La dérogation accordée par la décision (UE) 2022/258 s’appliquait jusqu’au 31 décembre 2023 ou jusqu’à ce que l’île de Crète soit entièrement interconnectée avec la Grèce continentale, la date la plus proche étant retenue.

(3)

Le 18 décembre 2023, la Grèce a présenté à la Commission une nouvelle demande de dérogation (ci-après la «demande») aux dispositions visées au considérant 1 en ce qui concerne l’île de Crète. Dans cette nouvelle demande, la Grèce a expliqué qu’en raison de retards imprévisibles dans les processus de construction et d’octroi concernés, l’interconnexion complète de l’île de Crète ne pourrait pas avoir lieu avant la fin du mois de décembre 2023, et elle a demandé une nouvelle dérogation à ces dispositions, jusqu’au 31 décembre 2025 ou jusqu’à ce que l’île de Crète soit entièrement interconnectée avec la Grèce continentale, la date la plus proche étant retenue.

(4)

Le 28 février 2024, la Commission a publié la demande sur son site internet et a invité les États membres et les parties prenantes à faire part de leurs observations au plus tard pour le 27 mars 2024. Une seule partie a soumis des commentaires, qui concernaient l’installation de capacités de production conventionnelles supplémentaires en Crète, et leur rémunération. Cette partie a exprimé, en particulier, des préoccupations sur le fait que le régime de rémunération applicable pourrait ne pas être compatible avec les règles de l’UE applicables aux mécanismes de capacité. Pour lever toute ambiguïté, la Grèce n’a pas demandé de dérogation aux règles de l’UE applicables aux mécanismes de capacité, ce qui signifie que ces règles continuent de s’appliquer aux régimes de rémunération des capacités de production en Crète. Ainsi, les commentaires reçus ne sont pas pertinents dans le cadre de la présente décision. Par ailleurs, la présente décision est sans préjudice des règles de l’UE en matière d’aides d’État.

2.   L’ÎLE DE CRÈTE

Le système électrique et le marché de l’électricité de l’île de Crète

(5)

L’île de Crète se situe en Méditerranée, au sud de la Grèce continentale. Jusqu’au 3 juillet 2021, elle était dotée d’un réseau électrique autonome qui n’était pas relié au réseau continental de la Grèce.

(6)

Comme expliqué aux considérants 6 à 9 de la décision (UE) 2022/258, la Grèce a fait du projet de raccordement du réseau de la Crète au réseau d’électricité continental une priorité d’importance majeure, projet qui devait être mis en œuvre en deux phases pour la fin de l’année 2023 au plus tard:

a)

la phase I du projet d’interconnexion, qui concerne le raccordement du réseau de la Crète à la péninsule du Péloponnèse (ci-après la «phase I de l’interconnexion»), s’est achevée le 1er novembre 2021;

b)

Série de tâches –
1. Transcrivez fidèlement le passage de l'extrait sur la dérogation pour la Crète allant de « 2.   L’ÎLE DE CRÈTE » à « de la Grèce. ».
2. D'après l'extrait sur la dérogation pour la Crète, à quelle date la Grèce a-t-elle présenté sa nouvelle demande de dérogation à la Commission ?

Extrait de données –
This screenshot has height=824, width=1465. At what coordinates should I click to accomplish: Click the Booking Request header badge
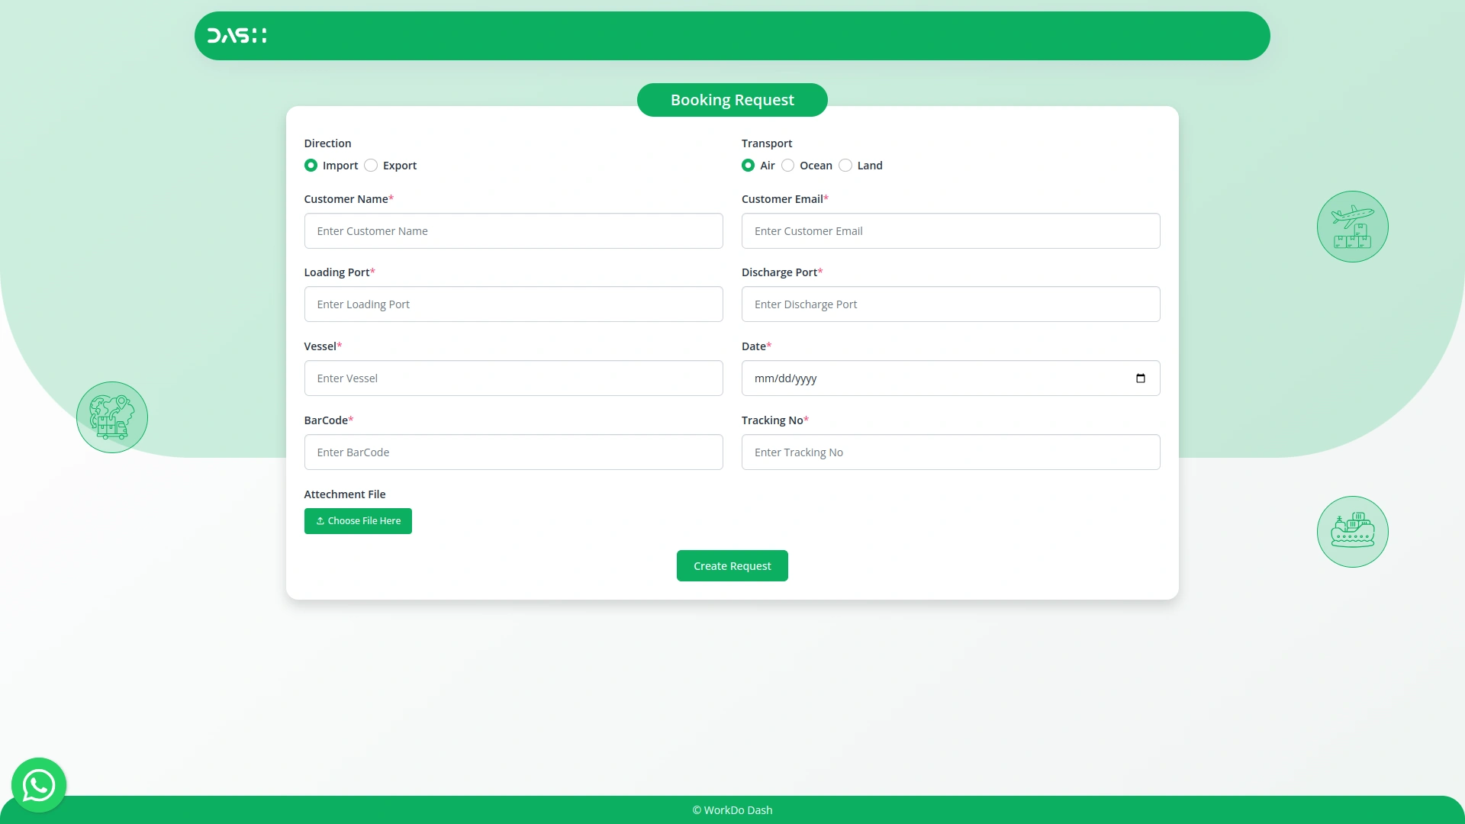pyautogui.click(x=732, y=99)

...

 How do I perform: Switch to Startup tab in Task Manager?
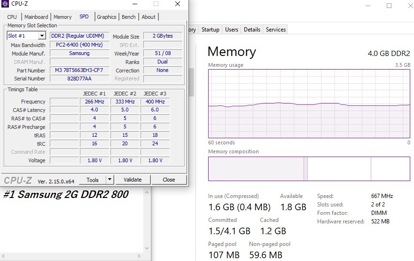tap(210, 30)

...

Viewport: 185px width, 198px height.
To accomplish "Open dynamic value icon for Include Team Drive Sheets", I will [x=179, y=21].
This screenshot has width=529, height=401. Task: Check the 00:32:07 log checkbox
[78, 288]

Réponses aux tâches –
1.
2.   L’ÎLE DE CRÈTE

Le système électrique et le marché de l’électricité de l’île de Crète

(5)

L’île de Crète se situe en Méditerranée, au sud de la Grèce continentale. Jusqu’au 3 juillet 2021, elle était dotée d’un réseau électrique autonome qui n’était pas relié au réseau continental de la Grèce.

2. Le 18 décembre 2023.